» Work task
All lines below containing "resolution" are to be listed.
┌─ Data provided
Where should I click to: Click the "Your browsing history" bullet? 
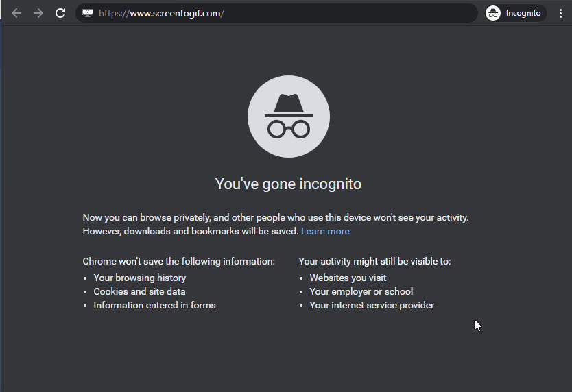click(x=139, y=278)
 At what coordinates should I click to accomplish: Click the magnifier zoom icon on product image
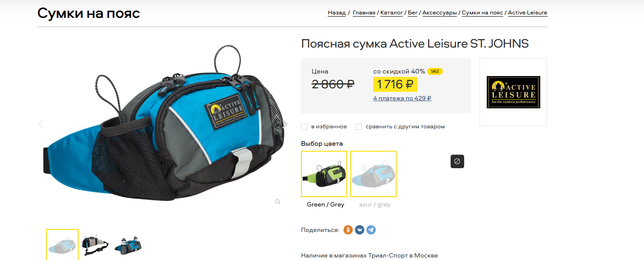pyautogui.click(x=278, y=201)
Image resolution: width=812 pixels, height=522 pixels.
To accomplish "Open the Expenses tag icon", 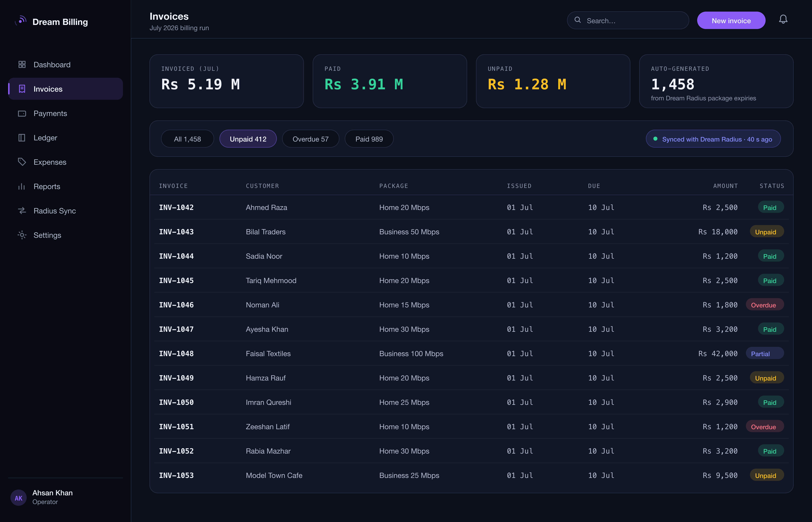I will tap(22, 162).
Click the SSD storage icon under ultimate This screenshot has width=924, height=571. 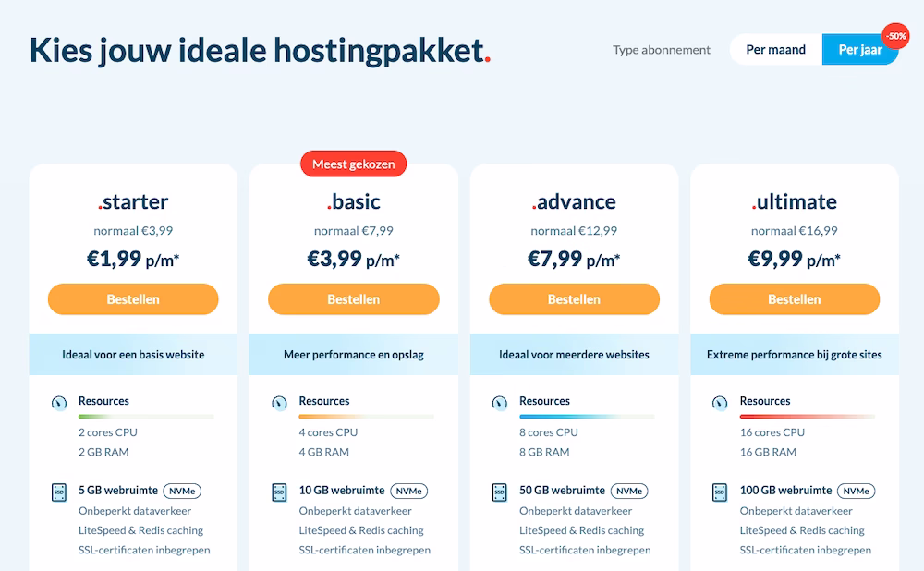point(720,492)
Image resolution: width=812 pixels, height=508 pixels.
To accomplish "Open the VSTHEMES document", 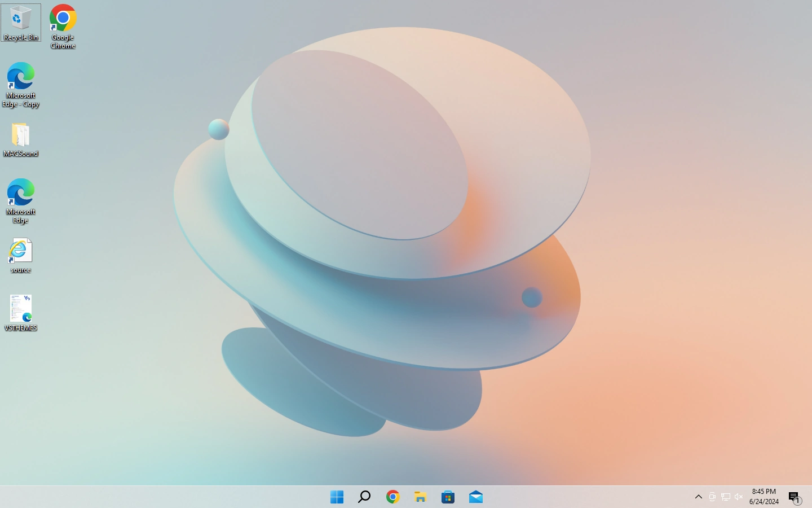I will pyautogui.click(x=21, y=309).
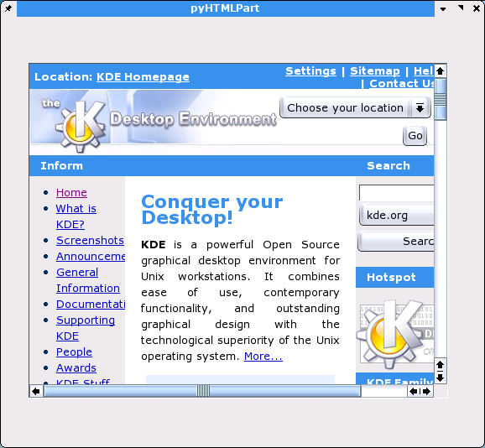Click the pin icon in title bar
The image size is (485, 448).
8,8

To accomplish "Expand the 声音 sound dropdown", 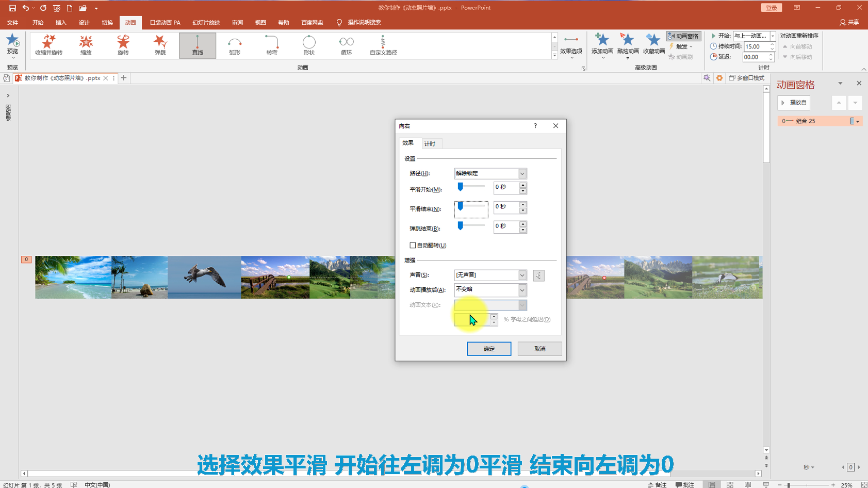I will pos(522,275).
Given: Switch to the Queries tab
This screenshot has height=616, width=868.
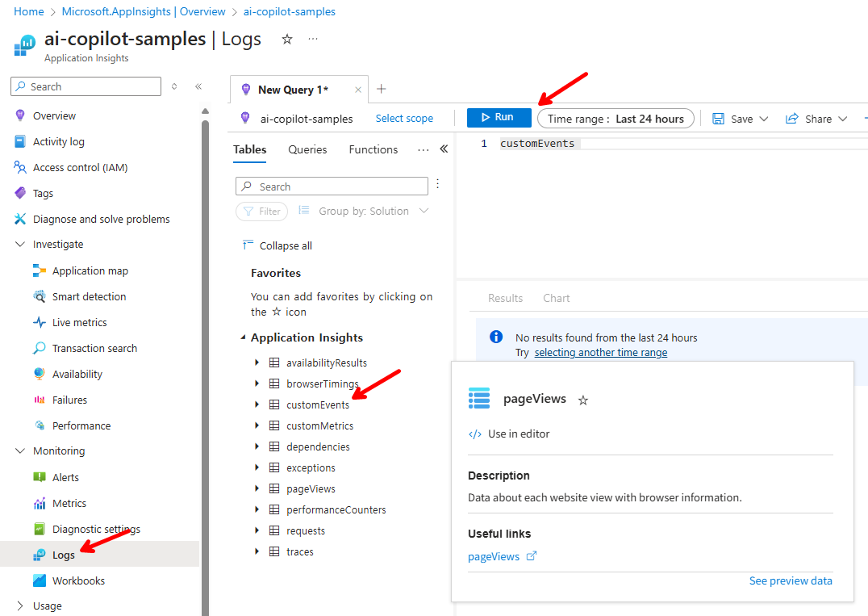Looking at the screenshot, I should point(307,149).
└─
» Your response
Image resolution: width=812 pixels, height=522 pixels.
Image resolution: width=812 pixels, height=508 pixels.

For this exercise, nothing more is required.